▶ **Given records**
▼▼▼

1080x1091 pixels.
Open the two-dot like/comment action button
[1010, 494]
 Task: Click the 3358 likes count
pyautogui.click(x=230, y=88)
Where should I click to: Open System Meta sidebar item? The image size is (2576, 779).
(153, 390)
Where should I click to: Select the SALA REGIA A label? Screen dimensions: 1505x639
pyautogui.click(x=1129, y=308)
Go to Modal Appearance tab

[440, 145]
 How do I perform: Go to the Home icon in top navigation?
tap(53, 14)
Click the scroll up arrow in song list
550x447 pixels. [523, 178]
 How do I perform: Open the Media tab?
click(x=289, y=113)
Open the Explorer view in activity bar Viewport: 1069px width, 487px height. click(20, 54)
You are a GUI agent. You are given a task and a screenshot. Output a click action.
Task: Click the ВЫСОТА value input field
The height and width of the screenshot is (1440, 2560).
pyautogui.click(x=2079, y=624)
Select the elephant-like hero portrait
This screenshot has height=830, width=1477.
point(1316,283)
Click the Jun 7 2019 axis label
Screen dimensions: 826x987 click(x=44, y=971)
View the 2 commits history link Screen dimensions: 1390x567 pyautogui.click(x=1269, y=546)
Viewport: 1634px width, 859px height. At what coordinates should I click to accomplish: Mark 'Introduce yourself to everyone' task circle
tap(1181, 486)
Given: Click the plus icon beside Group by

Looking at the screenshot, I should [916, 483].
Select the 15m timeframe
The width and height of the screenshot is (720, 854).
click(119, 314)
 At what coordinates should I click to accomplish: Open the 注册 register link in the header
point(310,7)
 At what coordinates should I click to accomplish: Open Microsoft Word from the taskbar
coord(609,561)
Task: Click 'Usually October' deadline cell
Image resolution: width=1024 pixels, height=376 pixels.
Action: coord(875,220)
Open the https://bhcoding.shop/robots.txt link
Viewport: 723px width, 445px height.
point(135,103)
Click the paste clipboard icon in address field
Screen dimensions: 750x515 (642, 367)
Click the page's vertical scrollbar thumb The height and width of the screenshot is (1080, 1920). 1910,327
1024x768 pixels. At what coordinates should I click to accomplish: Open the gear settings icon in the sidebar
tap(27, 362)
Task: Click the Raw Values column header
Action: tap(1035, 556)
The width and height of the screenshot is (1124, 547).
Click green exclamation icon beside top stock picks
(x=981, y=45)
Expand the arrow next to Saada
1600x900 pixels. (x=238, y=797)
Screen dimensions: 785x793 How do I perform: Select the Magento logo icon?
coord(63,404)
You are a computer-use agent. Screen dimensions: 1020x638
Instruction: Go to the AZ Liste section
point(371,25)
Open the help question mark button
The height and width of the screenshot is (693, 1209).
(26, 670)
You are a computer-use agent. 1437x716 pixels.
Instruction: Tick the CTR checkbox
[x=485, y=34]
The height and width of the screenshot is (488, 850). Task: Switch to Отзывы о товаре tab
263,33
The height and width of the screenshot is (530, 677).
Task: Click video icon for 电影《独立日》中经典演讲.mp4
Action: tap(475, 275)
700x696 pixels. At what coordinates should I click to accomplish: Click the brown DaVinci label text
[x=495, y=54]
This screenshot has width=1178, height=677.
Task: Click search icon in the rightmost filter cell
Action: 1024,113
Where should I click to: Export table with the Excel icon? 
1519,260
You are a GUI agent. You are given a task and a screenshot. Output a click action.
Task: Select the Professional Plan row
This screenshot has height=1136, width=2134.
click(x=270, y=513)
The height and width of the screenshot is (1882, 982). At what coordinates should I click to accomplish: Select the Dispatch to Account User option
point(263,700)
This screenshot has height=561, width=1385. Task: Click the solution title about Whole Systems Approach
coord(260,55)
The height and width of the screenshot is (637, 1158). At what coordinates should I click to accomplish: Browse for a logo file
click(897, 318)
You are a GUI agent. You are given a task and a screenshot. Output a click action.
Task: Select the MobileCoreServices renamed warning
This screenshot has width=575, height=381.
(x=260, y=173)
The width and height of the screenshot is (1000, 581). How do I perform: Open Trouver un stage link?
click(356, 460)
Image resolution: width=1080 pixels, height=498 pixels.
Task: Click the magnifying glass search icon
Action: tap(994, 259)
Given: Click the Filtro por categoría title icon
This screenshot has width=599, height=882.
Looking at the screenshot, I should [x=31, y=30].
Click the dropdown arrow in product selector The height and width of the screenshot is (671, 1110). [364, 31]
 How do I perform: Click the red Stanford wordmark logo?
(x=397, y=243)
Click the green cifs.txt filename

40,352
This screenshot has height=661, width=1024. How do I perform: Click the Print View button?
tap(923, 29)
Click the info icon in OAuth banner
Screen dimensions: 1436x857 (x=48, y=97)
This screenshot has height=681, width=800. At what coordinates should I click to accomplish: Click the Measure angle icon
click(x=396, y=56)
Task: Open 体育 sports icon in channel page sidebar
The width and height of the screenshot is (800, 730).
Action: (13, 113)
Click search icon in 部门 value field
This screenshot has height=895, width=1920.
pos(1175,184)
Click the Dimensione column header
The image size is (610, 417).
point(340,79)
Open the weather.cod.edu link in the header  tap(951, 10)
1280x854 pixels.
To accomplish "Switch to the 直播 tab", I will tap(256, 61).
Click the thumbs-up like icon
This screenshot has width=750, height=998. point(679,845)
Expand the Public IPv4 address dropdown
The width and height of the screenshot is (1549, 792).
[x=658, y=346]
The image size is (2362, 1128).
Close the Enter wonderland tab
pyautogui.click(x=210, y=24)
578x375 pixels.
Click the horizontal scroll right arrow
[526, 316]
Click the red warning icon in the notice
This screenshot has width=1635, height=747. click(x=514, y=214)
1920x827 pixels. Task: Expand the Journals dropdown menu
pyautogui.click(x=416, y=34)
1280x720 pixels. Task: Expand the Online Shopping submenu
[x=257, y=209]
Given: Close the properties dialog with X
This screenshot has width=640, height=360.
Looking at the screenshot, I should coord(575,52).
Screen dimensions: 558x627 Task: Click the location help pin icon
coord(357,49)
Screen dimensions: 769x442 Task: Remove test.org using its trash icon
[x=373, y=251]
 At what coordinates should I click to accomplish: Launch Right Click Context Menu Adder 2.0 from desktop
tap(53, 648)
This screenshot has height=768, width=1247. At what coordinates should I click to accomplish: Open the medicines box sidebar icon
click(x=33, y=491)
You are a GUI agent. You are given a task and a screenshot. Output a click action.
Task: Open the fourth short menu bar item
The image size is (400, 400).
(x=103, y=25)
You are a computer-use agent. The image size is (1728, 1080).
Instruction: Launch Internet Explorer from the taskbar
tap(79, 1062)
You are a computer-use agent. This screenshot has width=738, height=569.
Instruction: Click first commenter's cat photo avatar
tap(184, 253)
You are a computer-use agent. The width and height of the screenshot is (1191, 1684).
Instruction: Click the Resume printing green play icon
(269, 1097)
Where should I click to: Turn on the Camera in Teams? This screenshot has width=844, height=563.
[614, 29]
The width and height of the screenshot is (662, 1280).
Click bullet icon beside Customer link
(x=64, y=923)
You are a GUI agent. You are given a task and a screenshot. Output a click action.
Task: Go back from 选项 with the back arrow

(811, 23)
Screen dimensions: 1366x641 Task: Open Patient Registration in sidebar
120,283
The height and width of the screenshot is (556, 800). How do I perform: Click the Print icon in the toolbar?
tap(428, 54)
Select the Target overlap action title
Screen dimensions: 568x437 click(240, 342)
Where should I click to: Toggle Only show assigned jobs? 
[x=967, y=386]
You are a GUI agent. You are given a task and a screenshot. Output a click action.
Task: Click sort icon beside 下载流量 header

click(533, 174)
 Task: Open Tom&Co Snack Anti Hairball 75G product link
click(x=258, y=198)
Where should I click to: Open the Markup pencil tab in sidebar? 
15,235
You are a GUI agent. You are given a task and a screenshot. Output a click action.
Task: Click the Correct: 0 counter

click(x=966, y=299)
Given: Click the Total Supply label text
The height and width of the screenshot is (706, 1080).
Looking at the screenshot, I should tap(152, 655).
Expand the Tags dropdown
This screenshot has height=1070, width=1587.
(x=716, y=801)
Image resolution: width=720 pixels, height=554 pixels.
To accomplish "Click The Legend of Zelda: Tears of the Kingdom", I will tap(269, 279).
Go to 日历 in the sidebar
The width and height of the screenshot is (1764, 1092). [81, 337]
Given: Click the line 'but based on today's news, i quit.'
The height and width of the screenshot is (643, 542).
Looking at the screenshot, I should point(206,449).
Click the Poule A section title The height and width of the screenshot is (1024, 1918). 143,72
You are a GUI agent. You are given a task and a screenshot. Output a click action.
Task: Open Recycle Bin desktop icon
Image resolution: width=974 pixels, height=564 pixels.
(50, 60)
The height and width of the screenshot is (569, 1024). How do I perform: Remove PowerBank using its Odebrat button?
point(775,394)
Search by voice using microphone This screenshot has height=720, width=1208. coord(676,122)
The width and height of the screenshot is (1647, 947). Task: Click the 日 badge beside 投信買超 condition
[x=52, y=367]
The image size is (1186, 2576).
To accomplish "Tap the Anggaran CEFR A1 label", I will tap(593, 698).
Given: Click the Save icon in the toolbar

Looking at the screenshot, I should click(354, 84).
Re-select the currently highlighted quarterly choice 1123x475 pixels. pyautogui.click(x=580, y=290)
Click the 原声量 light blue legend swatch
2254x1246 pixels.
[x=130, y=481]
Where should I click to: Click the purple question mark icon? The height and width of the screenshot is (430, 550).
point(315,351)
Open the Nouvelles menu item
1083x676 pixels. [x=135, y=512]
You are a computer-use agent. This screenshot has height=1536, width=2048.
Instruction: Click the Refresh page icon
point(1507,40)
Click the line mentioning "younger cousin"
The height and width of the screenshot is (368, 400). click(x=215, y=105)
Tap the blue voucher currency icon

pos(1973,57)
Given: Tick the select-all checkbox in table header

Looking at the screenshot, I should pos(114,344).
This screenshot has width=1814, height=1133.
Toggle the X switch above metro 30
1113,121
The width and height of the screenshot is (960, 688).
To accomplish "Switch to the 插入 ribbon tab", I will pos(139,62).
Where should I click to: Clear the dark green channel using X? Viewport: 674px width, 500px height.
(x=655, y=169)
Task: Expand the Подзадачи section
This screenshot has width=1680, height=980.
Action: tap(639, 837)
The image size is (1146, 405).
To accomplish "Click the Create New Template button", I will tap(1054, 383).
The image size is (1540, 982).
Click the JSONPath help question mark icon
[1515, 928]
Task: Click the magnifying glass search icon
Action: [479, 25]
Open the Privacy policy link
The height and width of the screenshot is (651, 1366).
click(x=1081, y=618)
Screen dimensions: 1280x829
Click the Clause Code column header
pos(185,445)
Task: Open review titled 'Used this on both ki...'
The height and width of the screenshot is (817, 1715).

▲▲▲

▶ **What you are asked to do**
Give the material from its first line through the line containing "tap(53, 14)" as a numbered list, leaving out any blank lines.

▶ **Expected output**
1. 1080x1091 pixels.
2. Open the two-dot like/comment action button
3. [1010, 494]
4.  Task: Click the 3358 likes count
5. pyautogui.click(x=230, y=88)
6. Where should I click to: Open System Meta sidebar item? The image size is (2576, 779).
7. (153, 390)
8. Where should I click to: Select the SALA REGIA A label? Screen dimensions: 1505x639
9. pyautogui.click(x=1129, y=308)
10. Go to Modal Appearance tab
11. [440, 145]
12.  How do I perform: Go to the Home icon in top navigation?
13. tap(53, 14)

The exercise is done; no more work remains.